Sometimes, comedy is no laughing matter

Chris Kent has gone 'offline'
Comedian Chris Kent is gone offline. He’s done with smart phones. His Damascus moment came when he received his Google notice. You know the ones: “You’ve spent two hours more on your smart phone this week than last”. Shock…horror.
Then the guilt sets in. Except in Chris’s case, he was spending 10 hours plus per day on his smart phone. “Addicted?” asks Chris. “Noooo waaaay, like” says he in that Cork accent that whines when self-accusation sets in. “I just like to scroll…like”, explains the comic who loves to finish his sentences with “like” and Annie and Dave, my next-seat neighbours, just love him.

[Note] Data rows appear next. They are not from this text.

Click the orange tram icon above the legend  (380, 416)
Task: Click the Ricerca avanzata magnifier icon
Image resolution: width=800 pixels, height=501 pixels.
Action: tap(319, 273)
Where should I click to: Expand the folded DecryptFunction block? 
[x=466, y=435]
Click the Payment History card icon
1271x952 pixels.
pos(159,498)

Chris likes to work his audience. He finds a couple that aren’t married but thinking about it…a couple that’s engaged with no date set…and gold dust from a girl called Jess who turns out to be a wedding singer, and she’s got her mother in tow. Immediately Chris connects all the couples and gags about getting married – or not – begin to flow.
There’s an engineer or two. One works in a pharma company and Chris is there with the perfect summary of a cushy number. He should know…he was an electrician. Then there’s Zoe from Oz. “Sooo,” says Chris as he nuances his inflection upwards in a soothing let-me-be-your-confidante-way “what do you do?...I’m a horse midwife and I bring the stallion to the mare for a stand”…says she and the crowd love it as much as the mare does. “Could you be more specific?” asks Zoe’s new bestie but…no…that was all Chris was getting.

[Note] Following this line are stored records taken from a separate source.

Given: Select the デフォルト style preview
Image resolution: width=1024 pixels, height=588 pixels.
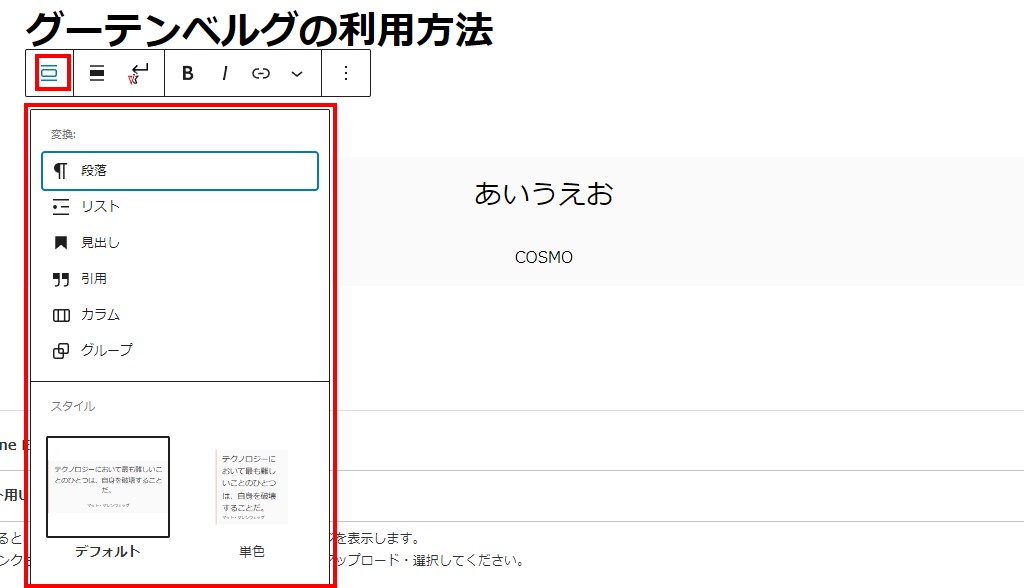Looking at the screenshot, I should click(x=108, y=488).
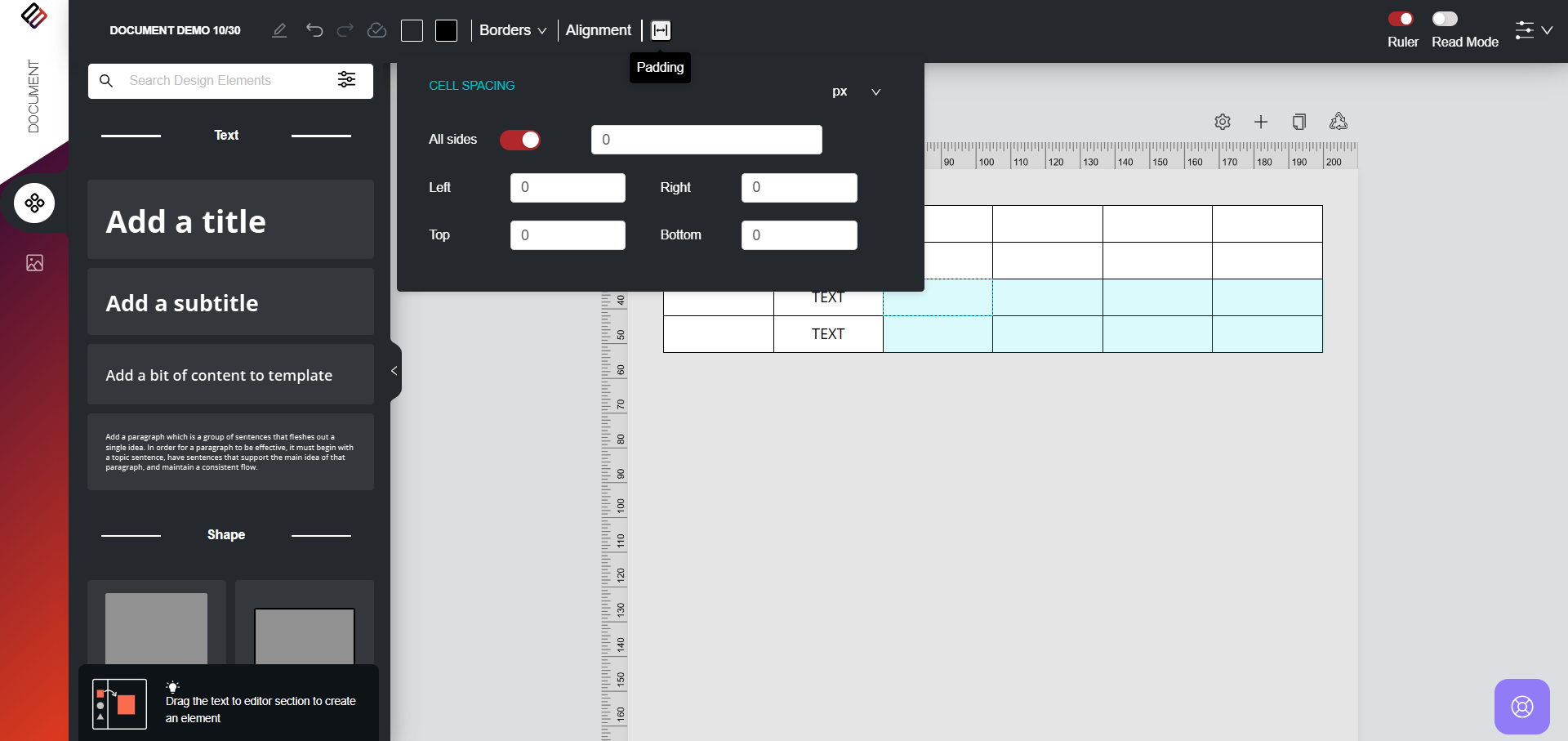This screenshot has width=1568, height=741.
Task: Open the Alignment menu
Action: (598, 30)
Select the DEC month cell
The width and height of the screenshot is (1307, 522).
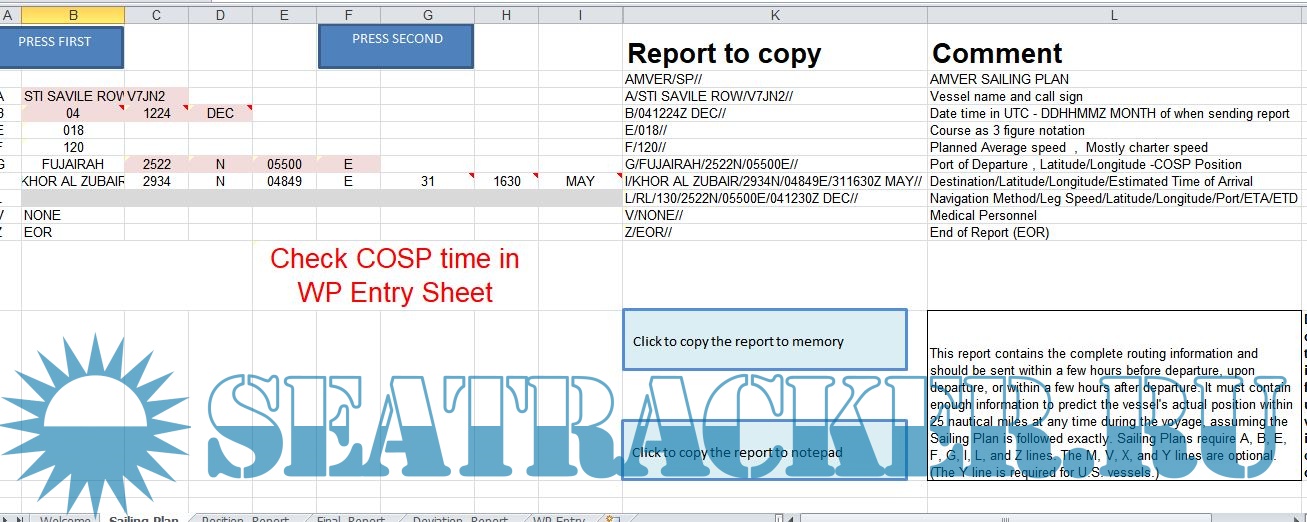tap(220, 113)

The law of audience interaction is Pandora’s because you don’t always get what you expect when you open that box. At one stage in the proceedings, the show begins to go pear-shaped. One member of the audience is laughing continuously throughout. At everything – funny or otherwise. “Are you familiar with the term punchline?” asks the clearly annoyed comic. Others in the audience, who had paid €30 for their seat, were less forgiving and begin to join forces on the unfortunate woman who couldn’t stop laughing. Some audience comments were crude and unnecessary. To Chris’s credit, he manages the incident well and gets his gig back on track. But it’s on everyone’s lips as we exit the theatre. Sometimes, comedy is no laughing matter.
This comic likes dark spaces. Graveyards and such. The stories are all linked together on Chris’s theme of going offline and the law of unintended consequences that paddle along in your direction. Like being sent to A& E when he’s under pressure to make a gig, or the nursing home where the residents are described as being in God’s waiting room but are never foolish enough to waste precious time scrolling.
Some of the stories don’t really hang together on his “offline” washing line of yarns. Like the experiment of using schoolkids who became their own school traffic wardens back in the eighties – how daft was that? Chris thought it might have been as recent as the noughties – or even later. However, like much of the storytelling, I found it unlikely. This comic sold out the Theatre Royal this year and last. He’s clever, witty, and likeable but the narrative around giving up a smart phone for a couple of months has really got limited appeal. Chris ties up his narrative with a neat irony but I think I had got the message about too much time spent on scrolling after five minutes.
Perhaps it’s time to go back online again?